[START Information provided]

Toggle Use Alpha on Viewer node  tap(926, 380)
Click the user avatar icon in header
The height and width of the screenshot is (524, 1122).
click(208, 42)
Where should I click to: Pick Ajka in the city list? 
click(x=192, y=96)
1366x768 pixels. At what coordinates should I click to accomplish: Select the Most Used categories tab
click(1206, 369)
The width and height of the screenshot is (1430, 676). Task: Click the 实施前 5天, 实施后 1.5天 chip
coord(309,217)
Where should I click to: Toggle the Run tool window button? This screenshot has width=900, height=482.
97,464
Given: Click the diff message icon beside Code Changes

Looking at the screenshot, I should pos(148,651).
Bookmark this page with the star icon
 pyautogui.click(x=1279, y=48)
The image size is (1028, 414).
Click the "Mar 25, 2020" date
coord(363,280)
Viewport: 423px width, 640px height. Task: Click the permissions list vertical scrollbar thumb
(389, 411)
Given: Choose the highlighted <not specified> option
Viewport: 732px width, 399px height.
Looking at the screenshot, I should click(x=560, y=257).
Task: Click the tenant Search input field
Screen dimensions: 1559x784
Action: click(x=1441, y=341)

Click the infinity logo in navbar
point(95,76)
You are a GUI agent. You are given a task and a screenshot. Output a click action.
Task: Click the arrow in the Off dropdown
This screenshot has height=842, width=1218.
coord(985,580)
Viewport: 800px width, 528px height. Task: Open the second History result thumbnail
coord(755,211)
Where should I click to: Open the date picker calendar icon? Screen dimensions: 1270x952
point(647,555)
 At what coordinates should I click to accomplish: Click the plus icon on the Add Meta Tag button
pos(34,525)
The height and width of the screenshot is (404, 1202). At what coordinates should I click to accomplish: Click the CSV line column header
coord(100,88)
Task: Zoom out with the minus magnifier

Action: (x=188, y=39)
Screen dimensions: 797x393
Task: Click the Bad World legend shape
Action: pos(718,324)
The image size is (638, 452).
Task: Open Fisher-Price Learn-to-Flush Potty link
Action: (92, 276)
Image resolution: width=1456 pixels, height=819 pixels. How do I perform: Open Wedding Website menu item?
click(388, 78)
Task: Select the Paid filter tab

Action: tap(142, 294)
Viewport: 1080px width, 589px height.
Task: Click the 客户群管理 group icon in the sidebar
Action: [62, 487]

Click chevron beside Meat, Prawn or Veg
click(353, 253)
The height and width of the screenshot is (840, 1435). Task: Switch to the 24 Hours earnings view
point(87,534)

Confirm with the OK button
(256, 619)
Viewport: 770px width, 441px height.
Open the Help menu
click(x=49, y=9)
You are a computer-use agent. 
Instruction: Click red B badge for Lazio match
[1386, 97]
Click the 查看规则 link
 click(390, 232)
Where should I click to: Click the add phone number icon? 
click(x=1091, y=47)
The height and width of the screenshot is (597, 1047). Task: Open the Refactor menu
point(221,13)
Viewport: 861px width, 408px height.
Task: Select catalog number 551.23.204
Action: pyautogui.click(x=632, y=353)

[END Information provided]

▶ Exercise objective
Copy out all of the data above word for word, keeping every line as it is.

▶ Reply to the exercise
Toggle Use Alpha on Viewer node  tap(926, 380)
Click the user avatar icon in header
The height and width of the screenshot is (524, 1122).
click(208, 42)
Where should I click to: Pick Ajka in the city list? 
click(x=192, y=96)
1366x768 pixels. At what coordinates should I click to accomplish: Select the Most Used categories tab
click(1206, 369)
The width and height of the screenshot is (1430, 676). Task: Click the 实施前 5天, 实施后 1.5天 chip
coord(309,217)
Where should I click to: Toggle the Run tool window button? This screenshot has width=900, height=482.
97,464
Given: Click the diff message icon beside Code Changes

Looking at the screenshot, I should pos(148,651).
Bookmark this page with the star icon
 pyautogui.click(x=1279, y=48)
The image size is (1028, 414).
Click the "Mar 25, 2020" date
coord(363,280)
Viewport: 423px width, 640px height. Task: Click the permissions list vertical scrollbar thumb
(389, 411)
Given: Choose the highlighted <not specified> option
Viewport: 732px width, 399px height.
Looking at the screenshot, I should click(x=560, y=257).
Task: Click the tenant Search input field
Screen dimensions: 1559x784
Action: click(x=1441, y=341)

Click the infinity logo in navbar
point(95,76)
You are a GUI agent. You are given a task and a screenshot. Output a click action.
Task: Click the arrow in the Off dropdown
This screenshot has height=842, width=1218.
coord(985,580)
Viewport: 800px width, 528px height. Task: Open the second History result thumbnail
coord(755,211)
Where should I click to: Open the date picker calendar icon? Screen dimensions: 1270x952
point(647,555)
 At what coordinates should I click to accomplish: Click the plus icon on the Add Meta Tag button
pos(34,525)
The height and width of the screenshot is (404, 1202). At what coordinates should I click to accomplish: Click the CSV line column header
coord(100,88)
Task: Zoom out with the minus magnifier

Action: (x=188, y=39)
Screen dimensions: 797x393
Task: Click the Bad World legend shape
Action: pos(718,324)
The image size is (638, 452).
Task: Open Fisher-Price Learn-to-Flush Potty link
Action: (92, 276)
Image resolution: width=1456 pixels, height=819 pixels. How do I perform: Open Wedding Website menu item?
click(388, 78)
Task: Select the Paid filter tab

Action: tap(142, 294)
Viewport: 1080px width, 589px height.
Task: Click the 客户群管理 group icon in the sidebar
Action: [62, 487]

Click chevron beside Meat, Prawn or Veg
click(353, 253)
The height and width of the screenshot is (840, 1435). Task: Switch to the 24 Hours earnings view
point(87,534)

Confirm with the OK button
(256, 619)
Viewport: 770px width, 441px height.
Open the Help menu
click(x=49, y=9)
You are a computer-use agent. 
Instruction: Click red B badge for Lazio match
[1386, 97]
Click the 查看规则 link
 click(390, 232)
Where should I click to: Click the add phone number icon? 
click(x=1091, y=47)
The height and width of the screenshot is (597, 1047). Task: Open the Refactor menu
point(221,13)
Viewport: 861px width, 408px height.
Task: Select catalog number 551.23.204
Action: pyautogui.click(x=632, y=353)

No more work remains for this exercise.